Sono passati più di 7 anni dalla nascita dello sfortunato Google+, il social network del colosso di Silicon Valley. Anni che, con il passare del tempo, scemarono l’entusiasmo iniziale fino a farlo rimanere nell’ombra di altri network decisamente più popolari.

Ma non è questo il motivo che ha spinto Google a porre fine ai propri sforzi per migliorare il suo prodotto. Nonostante sia tutt’altro che popolare (il 90% degli utenti spendono meno di 5 secondi nel social network, dati della stessa Google), G+ vanta di una base utenti non indifferente, poiché quasi tutti oggigiorno hanno un account Google.

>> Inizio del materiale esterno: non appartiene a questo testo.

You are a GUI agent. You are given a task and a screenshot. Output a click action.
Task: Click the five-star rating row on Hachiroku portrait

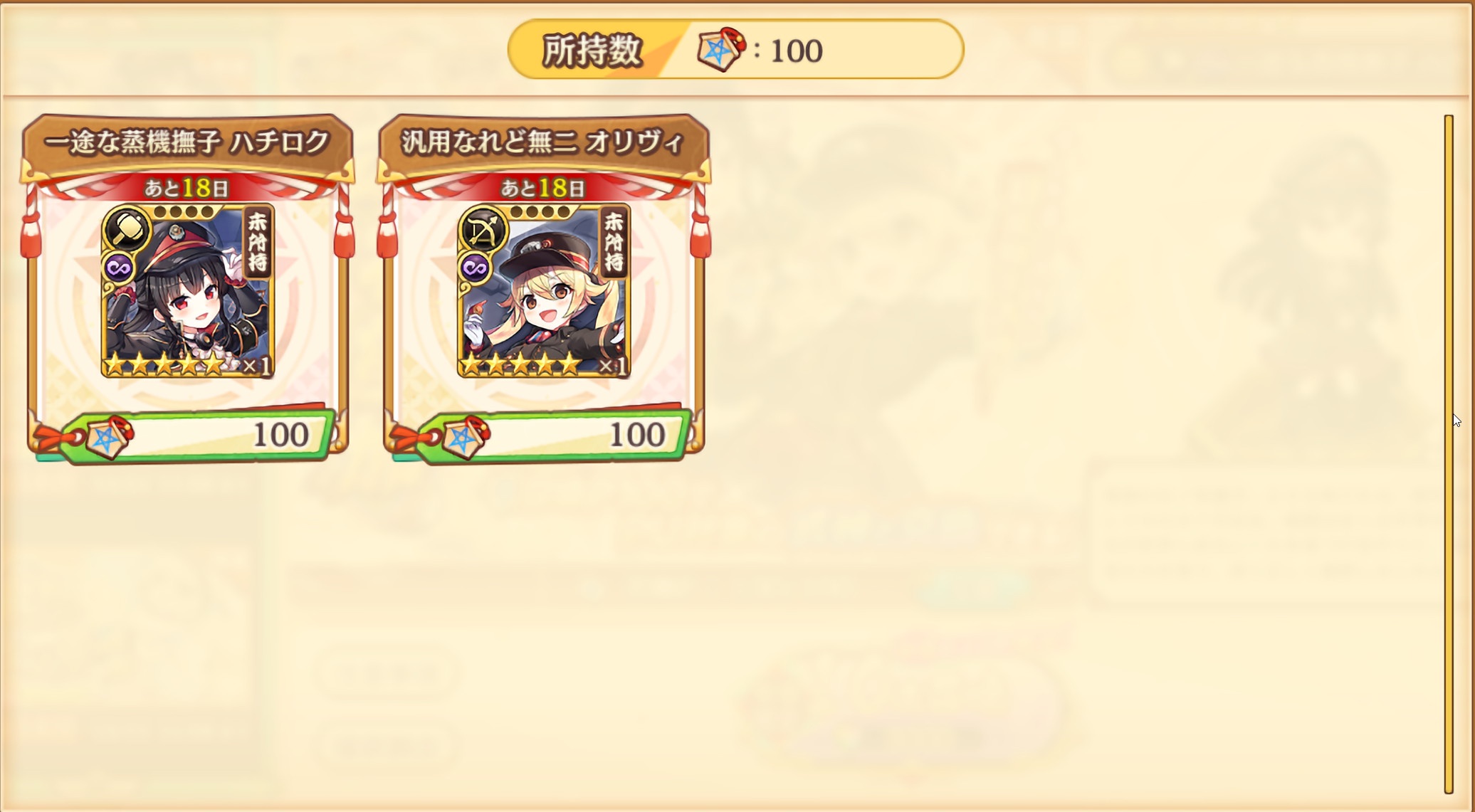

A giustificare la base è l’applicazione, che è quasi sempre preinstallata nei dispositivi Android. Questo numero potrebbe far gola a qualsiasi hacker disposto a vendere le informazioni degli utenti al migliore offerente. È infatti la sicurezza che preoccupa Google.

Una contromisura estrema

Nel recente post di Google, Project Strobe, che punta alla scoperta e alla corretta risoluzione dei bug, ha dichiarato che quello scovato (si risale a marzo 2018) potrebbe generare una falla nelle informazioni personali degli utenti. Fortunatamente, nessuno è riuscito a sfruttare la vulnerabilità.

Alphabet, ovvero l’azienda a capo di Google, visto il pericolo scampato e il fatto che oramai quasi nessuno sta usando Google+, decise di prendere una contromisura finale, ovvero terminare il supporto di G+ entro Agosto 2019, abbastanza tempo per permettere agli utenti di esportare i propri dati. La strada è ora a senso unico, e probabilmente la decisione di Alphabet è irreversibile.

Decisione che in ogni caso quasi nessuno ha criticato, compreso il sottoscritto. Rimane comunque un peccato, perché nonostante gli sforzi dei programmatori e i vari tentativi per renderlo popolare (es. i commenti di YouTube), Google+ non è mai riuscito a lasciare un segno nel nostro cuore.